Exercise details:
Please return all the records exactly, with nothing left out.
....
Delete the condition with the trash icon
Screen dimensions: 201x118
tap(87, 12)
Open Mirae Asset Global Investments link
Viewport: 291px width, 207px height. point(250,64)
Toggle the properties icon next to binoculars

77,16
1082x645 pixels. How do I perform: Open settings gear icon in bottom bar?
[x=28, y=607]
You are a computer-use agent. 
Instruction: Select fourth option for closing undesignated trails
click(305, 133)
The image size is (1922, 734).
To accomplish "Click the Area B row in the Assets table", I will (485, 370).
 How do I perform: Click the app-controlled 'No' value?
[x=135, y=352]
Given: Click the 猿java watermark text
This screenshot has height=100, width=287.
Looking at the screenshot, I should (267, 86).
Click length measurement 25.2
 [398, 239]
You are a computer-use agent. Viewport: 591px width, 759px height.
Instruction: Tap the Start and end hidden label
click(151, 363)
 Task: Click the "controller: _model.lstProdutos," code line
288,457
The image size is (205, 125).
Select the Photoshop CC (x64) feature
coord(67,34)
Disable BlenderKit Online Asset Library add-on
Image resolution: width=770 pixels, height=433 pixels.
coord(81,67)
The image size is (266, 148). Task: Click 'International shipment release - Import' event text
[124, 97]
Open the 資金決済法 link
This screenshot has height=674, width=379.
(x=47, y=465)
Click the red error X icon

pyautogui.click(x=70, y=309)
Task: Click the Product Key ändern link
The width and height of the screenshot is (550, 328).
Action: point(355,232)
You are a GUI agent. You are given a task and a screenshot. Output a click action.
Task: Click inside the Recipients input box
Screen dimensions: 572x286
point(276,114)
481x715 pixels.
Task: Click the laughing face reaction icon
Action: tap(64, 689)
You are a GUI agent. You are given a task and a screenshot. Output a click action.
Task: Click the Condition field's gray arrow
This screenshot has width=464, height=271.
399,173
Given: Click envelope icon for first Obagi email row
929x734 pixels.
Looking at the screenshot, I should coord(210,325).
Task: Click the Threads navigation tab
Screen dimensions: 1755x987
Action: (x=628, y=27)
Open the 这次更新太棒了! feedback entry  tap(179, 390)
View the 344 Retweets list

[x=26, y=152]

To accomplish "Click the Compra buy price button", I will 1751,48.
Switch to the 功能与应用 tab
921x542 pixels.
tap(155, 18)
....
Solution to this task:
Delete the condition with the trash icon
Screen dimensions: 201x118
tap(87, 12)
Open Mirae Asset Global Investments link
Viewport: 291px width, 207px height. point(250,64)
Toggle the properties icon next to binoculars

77,16
1082x645 pixels. How do I perform: Open settings gear icon in bottom bar?
[x=28, y=607]
You are a computer-use agent. 
Instruction: Select fourth option for closing undesignated trails
click(305, 133)
The image size is (1922, 734).
To accomplish "Click the Area B row in the Assets table", I will (485, 370).
 How do I perform: Click the app-controlled 'No' value?
[x=135, y=352]
Given: Click the 猿java watermark text
This screenshot has height=100, width=287.
Looking at the screenshot, I should (267, 86).
Click length measurement 25.2
 [398, 239]
You are a computer-use agent. Viewport: 591px width, 759px height.
Instruction: Tap the Start and end hidden label
click(151, 363)
 Task: Click the "controller: _model.lstProdutos," code line
288,457
The image size is (205, 125).
Select the Photoshop CC (x64) feature
coord(67,34)
Disable BlenderKit Online Asset Library add-on
Image resolution: width=770 pixels, height=433 pixels.
coord(81,67)
The image size is (266, 148). Task: Click 'International shipment release - Import' event text
[124, 97]
Open the 資金決済法 link
This screenshot has height=674, width=379.
(x=47, y=465)
Click the red error X icon

pyautogui.click(x=70, y=309)
Task: Click the Product Key ändern link
The width and height of the screenshot is (550, 328).
Action: point(355,232)
You are a GUI agent. You are given a task and a screenshot. Output a click action.
Task: Click inside the Recipients input box
Screen dimensions: 572x286
point(276,114)
481x715 pixels.
Task: Click the laughing face reaction icon
Action: tap(64, 689)
You are a GUI agent. You are given a task and a screenshot. Output a click action.
Task: Click the Condition field's gray arrow
This screenshot has width=464, height=271.
399,173
Given: Click envelope icon for first Obagi email row
929x734 pixels.
Looking at the screenshot, I should coord(210,325).
Task: Click the Threads navigation tab
Screen dimensions: 1755x987
Action: (x=628, y=27)
Open the 这次更新太棒了! feedback entry  tap(179, 390)
View the 344 Retweets list

[x=26, y=152]

To accomplish "Click the Compra buy price button", I will 1751,48.
Switch to the 功能与应用 tab
921x542 pixels.
tap(155, 18)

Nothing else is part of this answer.